Researchers at the Baylor College of Medicine and their collaboration institutions have identified a combination therapy for treating triple-negative breast cancer (TNBC) that results in lasting tumor regression in an animal model of the disease.
On two fronts, the chemotherapy medication cyclophosphamide eliminated tumor cells, while on the other front, another medication inhibited tumor-associated cells called macrophages, which hinder the body''s immune response to the tumor. This two-front strategy effectively treated several highly aggressive TNBC primary tumors and metastasis. The study was published in the journal Cancer Research.
TNBC is an aggressive subtype of breast cancer, which has a significantly poorer prognosis than other breast cancer subtypes, according to co-corresponding authorDr. Jeffrey Rosen, Distinguished Service Professor of molecular and cellular biology at Baylor University.
In animal experiments, the team had previously shown that although cyclophosphamide removed the tumor initially, the disease recovered eventually. A closer examination of the tumor microenvironment revealed that the tumors that returned had generally a lot of macrophages.
We investigated the possibility that eliminating both the tumor cells and the macrophages would increase the chances of eliminating the tumor for a longer period of time, according to the first author of the paper and a student from the Baylorsgraduate school of biomedical sciences working together in the Rosen and Zhang laboratories. We eliminated macrophages with either a small molecule inhibitor or a monoclonal antibody towards CSF1R, a marker on these cells.
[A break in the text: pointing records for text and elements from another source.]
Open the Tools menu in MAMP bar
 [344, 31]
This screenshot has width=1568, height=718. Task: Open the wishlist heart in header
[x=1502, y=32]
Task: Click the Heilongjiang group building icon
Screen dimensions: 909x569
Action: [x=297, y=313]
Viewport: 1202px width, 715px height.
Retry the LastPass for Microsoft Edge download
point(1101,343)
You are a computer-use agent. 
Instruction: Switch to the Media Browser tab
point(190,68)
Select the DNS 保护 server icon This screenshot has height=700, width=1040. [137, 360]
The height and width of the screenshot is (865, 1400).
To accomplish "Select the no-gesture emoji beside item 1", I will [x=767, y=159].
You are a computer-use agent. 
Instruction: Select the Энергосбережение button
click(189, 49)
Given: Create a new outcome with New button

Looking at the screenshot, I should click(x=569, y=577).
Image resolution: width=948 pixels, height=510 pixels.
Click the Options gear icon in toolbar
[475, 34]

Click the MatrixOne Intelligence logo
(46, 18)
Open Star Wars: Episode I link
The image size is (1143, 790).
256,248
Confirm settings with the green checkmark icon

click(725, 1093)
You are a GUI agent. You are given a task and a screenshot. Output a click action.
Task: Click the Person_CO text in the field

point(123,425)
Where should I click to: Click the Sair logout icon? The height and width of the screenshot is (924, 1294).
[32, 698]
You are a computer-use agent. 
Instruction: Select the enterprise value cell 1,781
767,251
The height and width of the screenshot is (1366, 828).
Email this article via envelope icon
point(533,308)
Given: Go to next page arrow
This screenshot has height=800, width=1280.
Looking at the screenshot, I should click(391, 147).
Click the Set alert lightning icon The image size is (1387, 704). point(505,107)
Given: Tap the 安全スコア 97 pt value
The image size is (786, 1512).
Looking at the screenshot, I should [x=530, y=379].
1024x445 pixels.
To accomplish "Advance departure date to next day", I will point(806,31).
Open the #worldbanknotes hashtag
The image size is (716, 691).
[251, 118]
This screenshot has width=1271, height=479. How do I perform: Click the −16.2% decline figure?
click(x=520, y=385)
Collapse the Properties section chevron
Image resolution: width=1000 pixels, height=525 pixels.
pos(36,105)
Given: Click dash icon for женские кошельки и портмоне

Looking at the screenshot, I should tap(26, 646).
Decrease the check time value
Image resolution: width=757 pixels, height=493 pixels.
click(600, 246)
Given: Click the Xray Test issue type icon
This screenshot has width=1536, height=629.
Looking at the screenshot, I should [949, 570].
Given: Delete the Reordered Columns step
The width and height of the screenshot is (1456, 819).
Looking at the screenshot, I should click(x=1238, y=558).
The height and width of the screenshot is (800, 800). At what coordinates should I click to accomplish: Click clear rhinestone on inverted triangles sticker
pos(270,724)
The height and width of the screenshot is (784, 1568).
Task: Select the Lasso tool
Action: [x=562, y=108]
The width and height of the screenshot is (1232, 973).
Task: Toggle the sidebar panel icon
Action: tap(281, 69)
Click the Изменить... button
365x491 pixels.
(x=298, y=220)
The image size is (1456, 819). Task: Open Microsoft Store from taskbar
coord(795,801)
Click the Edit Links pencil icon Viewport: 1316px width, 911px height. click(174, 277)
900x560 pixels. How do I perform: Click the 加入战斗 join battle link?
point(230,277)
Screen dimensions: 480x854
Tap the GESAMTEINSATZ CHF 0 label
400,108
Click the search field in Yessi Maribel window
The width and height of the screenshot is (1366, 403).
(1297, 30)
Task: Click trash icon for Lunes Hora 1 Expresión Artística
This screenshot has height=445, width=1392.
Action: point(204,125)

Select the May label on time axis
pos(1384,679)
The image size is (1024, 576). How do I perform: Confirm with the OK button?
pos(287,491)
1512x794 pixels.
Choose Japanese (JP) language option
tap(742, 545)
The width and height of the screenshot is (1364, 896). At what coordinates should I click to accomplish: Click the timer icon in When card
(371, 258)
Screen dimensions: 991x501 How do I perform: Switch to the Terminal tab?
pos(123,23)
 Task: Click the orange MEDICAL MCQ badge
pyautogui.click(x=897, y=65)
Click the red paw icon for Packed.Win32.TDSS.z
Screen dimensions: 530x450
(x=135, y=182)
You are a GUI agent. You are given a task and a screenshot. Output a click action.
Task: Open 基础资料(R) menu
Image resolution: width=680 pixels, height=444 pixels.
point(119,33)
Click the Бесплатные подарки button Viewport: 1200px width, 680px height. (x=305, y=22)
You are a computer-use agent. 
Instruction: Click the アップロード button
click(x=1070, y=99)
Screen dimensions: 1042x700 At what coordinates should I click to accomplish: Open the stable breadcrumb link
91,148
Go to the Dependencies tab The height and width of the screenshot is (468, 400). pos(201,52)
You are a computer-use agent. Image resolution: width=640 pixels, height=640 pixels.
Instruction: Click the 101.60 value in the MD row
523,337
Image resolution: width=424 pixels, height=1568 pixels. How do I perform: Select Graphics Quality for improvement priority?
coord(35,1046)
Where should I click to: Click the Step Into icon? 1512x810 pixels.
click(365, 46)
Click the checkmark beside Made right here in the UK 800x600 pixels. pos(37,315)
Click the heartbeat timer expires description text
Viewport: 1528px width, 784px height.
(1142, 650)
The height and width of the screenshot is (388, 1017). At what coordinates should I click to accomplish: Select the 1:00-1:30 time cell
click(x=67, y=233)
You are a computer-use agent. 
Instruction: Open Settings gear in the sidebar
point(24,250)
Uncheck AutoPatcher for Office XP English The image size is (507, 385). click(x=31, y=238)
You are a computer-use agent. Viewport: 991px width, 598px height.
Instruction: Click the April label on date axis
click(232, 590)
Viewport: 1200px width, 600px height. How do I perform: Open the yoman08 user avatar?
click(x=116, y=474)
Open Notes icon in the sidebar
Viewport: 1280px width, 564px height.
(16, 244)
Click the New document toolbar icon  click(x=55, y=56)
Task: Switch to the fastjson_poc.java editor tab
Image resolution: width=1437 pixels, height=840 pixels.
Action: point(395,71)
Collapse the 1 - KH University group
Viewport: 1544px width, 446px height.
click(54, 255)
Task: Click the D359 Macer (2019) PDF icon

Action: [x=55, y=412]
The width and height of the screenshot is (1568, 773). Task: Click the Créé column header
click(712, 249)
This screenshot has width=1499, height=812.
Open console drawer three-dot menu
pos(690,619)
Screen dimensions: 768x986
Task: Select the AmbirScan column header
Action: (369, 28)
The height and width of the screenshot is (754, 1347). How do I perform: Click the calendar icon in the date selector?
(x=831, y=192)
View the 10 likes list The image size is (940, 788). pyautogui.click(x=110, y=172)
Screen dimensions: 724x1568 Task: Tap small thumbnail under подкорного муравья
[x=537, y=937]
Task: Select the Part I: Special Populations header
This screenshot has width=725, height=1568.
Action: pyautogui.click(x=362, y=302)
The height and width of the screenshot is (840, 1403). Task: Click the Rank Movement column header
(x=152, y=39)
The tumors were treated with a combination of medications for several months. Eventually, they stopped treatment and followed up tumor progression in the treated animals.
Singh said that the results were really encouraging. Typically, a month after stopping the combination therapy, the tumors returned. We were delighted to see that the tumors did not return a month after stopping the combination therapy. In two animal models of TNBC, we observed a strong response.
These animals with a durable response were able to prevent new tumors from growing. We challenged them with fresh tumor cells, and 40% of them rejected them. This indicated that the animals had an immune system capable of combating new tumor growth. We also treated lung tumor metastasis with combination therapy, which found that it significantly reduced cancer growth.
With a sustainable response, Rosen and his colleagues investigated how the tumor microenvironment in the animals.
When we treated the tumors with one of the two drugs, which did not yield a durable response, immune B and T cells involved in the treatment did not enter the tumor mass, they remained in the periphery of the tumor mass, according to the co-author. Xiang H.F. Zhang, a fellow researcher at Baylor University, is the professor of molecular and cellular biology.
Both B and T cells were found in the tumor tumor mass after receiving combination therapy, suggesting that they were interacting to help with tumor elimination in a secure manner.
Researchers used this technique to determine if the macrophage signature they had observed in animal models was also present in TNBC from patients. In addition, tumors from patients with the worse symptoms also showed a significant number of macrophages, according to Rosen. This signature could help identify individuals who might be candidate for combination therapy.
The researchers are planning to conduct a clinical study to determine the value of their work in treating human TNBC.